■ **SOURCE PASSAGE**:
China’s economy is going down quickly, even as the Evergrande collapse, and China’s real estate crisis unfolds. And now, the Evergrande collapse is also expected to hit the Chinese foreign policy. The Chinese foreign policy is presently dictated by the Belt and Road Initiative (BRI) which involves large-scale debt financing by Chinese financial institutions, Chinese State-owned Enterprises (SOEs) and local government financing vehicles.
In fact, Evergrande is just the tip of the iceberg and symbolises the Communist nation’s humongous debt burden.
China’s big real estate bubble:
China has a huge real estate market. In fact, 29 per cent of the country’s GDP is dominated by real estate and construction activity. Yet, housing vacancy rates in the country are at the highest in the world at 20 per cent. Much of China’s housing sector and infrastructure activity remains unutilized.
Much of the Chinese housing sector activity is superficial, as 87 per cent of the new home sales have gone to existing property-owners and 90 percent of China’s households already own a housing property which makes the further expansion of the sector improbable.
Yet, Chinese real estate behemoths like Evergrande have financed most of their construction activity through loans from Chinese financial institutions and tightening of finance rules ends up exposing giants like Evergrande to China’s bursting real estate bubble.
Why China can’t bail out Evergrande:
China had earlier bailed out the state-owned Huarong Asset Management with total liabilities estimated at $238 billion. However, the Chinese government cannot bail out Evergrande. The reason is simple- Evergrande is a small part of China’s real estate problem.
The fact remains that the Chinese government is itself infested with piles of hidden debt. As per economists at Goldman Sachs Group Inc., China’s hidden local government debt has risen to over half the size of China’s economy. The total debt of Chinese local government financing vehicles or the LGFVs stands at a whopping $8.2 trillion.
So, China is using LGFVs as a mechanism for secretly borrowing money and the local governments are also keeping their balance sheets clean. The Chinese government is in substance a highly indebted institution and it simply cannot afford to inflate its financial troubles by bailing out a real estate behemoth.
How China’s debt crisis affects its Belt and Road Initiative (BRI) dreams:
As per the Washington-based Institute of International Finance (IIF), China’s debt stood at 300 per cent of its GDP in 2019. However, the overall debt burden is hard to estimate given the country’s tendency to use local government financing vehicles for bypassing direct debt.

■ **SOURCE MATERIAL**:

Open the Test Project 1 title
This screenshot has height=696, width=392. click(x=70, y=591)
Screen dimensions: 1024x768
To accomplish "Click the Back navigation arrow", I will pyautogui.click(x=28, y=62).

■ **YOUR TASKS**:
1. According to the passage on China's debt and the Evergrande collapse, what share of China's GDP is dominated by real estate and construction activity?
2. Continue the passage on China's debt and the Evergrande collapse, picking up after its last sentence.

■ **ANSWERS FOR THE EXERCISE**:
1. 29 per cent

2.
A bigger problem for China is that its SOEs and the LGFVs are the ones financing the Belt and Road Initiative (BRI) projects across the world. Now, as the country moves into a major debt crisis triggered by Evergrande’s collapse, these Chinese institutions are simply losing their ability to finance overseas infrastructure projects.
Moreover, the very nature of Belt and Road Initiative (BRI) projects is such that you need to invest large sums of money in unstable and low-income countries with great uncertainty. In fact, several countries that have actually taken BRI funding from China haven’t been able to repay their debts given the COVID-19 Pandemic crisis. China was also compelled to restructure debt and this has only added up to the country’s overall debt crisis.
Meanwhile, China’s banking sector is also at a huge risk. It holds over 80 per cent of local government debts and a large portion of the Evergrande-related debt. China’s commercial banks will not be inclined to dole out more loans to the local government financing vehicles given the level of volatility in the Chinese economy.
In fact, former Ministry of Finance official Sun Xiaoxia reportedly told a forum in Beijing that the risk of a default by an LGFV is high as “investments do not always produce a return, meaning local governments are not always able to support the LGFVs due to a fall in its own revenue.”
China’s local governments, big corporates and SOEs are all infested with massive debts and the Chinese commercial banking system is compelled to cut down on both domestic and overseas funding. This effectively means an unceremonial ending of Xi Jinping’s flagship Belt and Road Initiative (BRI).